El Gobierno nacional formalizará este martes el ingreso del proyecto de ley de Presupuesto 2027 a la Cámara de Diputados. La iniciativa no solo marcará la hoja de ruta económica para el último año de gestión de Javier Milei, sino que establecerá las variables clave de cara a las próximas elecciones presidenciales: proyecciones de inflación, actividad comercial, recaudación tributaria y pauta de gasto público.

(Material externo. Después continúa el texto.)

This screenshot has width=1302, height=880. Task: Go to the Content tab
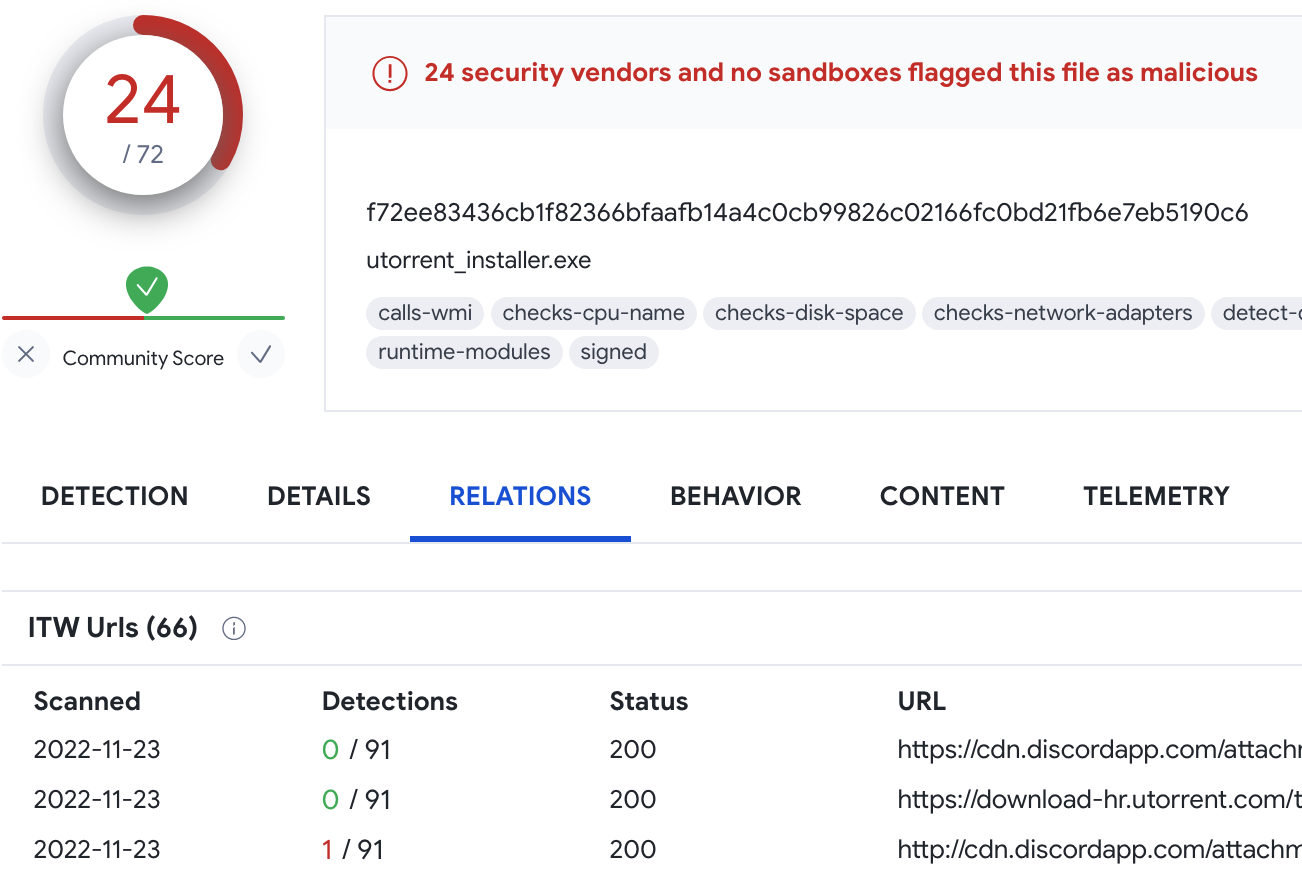coord(942,496)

A diferencia de ocasiones previas, el Presidente resolvió no asistir al Congreso para defender los lineamientos. En la antesala, Milei mantuvo este lunes un encuentro de más de dos horas y media con legisladores de La Libertad Avanza en Casa Rosada, donde repasó la marcha económica y exigió sostener el rumbo. En ese cónclave, la secretaria general de la Presidencia, Karina Milei, bajó una orden clara: evitar disputas con los bloques dialoguistas y polarizar exclusivamente con el kirchnerismo para allanar los acuerdos en el recinto.

El déficit cero como premisa innegociable

El texto ratifica el equilibrio fiscal como regla inquebrantable para profundizar el proceso de desinflación. Según los anticipos remitidos por el ministro de Economía, Luis Caputo, el Ejecutivo proyecta para el trienio 2027-2029 una desaceleración sostenida en el índice de precios y un leve incremento real anual de los ingresos tributarios, traccionado por el repunte de la actividad económica y las exportaciones.

Este marco convivirá con la meta de reducir la presión tributaria para dotar de mayor competitividad al sector privado. El plan plurianual contempla además una recuperación del empleo, la baja en las tasas de pobreza e indigencia y una mejora distributiva, aspectos que comenzarán a discutirse de inmediato en la Comisión de Presupuesto y Hacienda.

Obras públicas en juego para asegurar los votos

Para sortear la ajustada correlación de fuerzas en la Cámara baja, el Ejecutivo diseñó una estrategia centrada en atender reclamos territoriales. Tras semanas de diálogo, la Casa Rosada incorporó en las planillas anexas diversas obras de infraestructura demandadas por los mandatarios provinciales, aunque su inclusión técnica no asegura que cuenten con financiamiento 100% nacional ni un inicio inmediato.

Entre los distritos beneficiados, Entre Ríos y Mendoza lograron compromisos de saneamiento, agua potable y conectividad vial sobre la Ruta 40. Paralelamente, se contemplaron partidas específicas para Tucumán, Catamarca, Chaco, Chubut, Corrientes, Salta y Jujuy. La reactivación de estos proyectos funcionará como la moneda de cambio para ordenar las bancadas provinciales y garantizar la sanción de la denominada “ley de leyes”.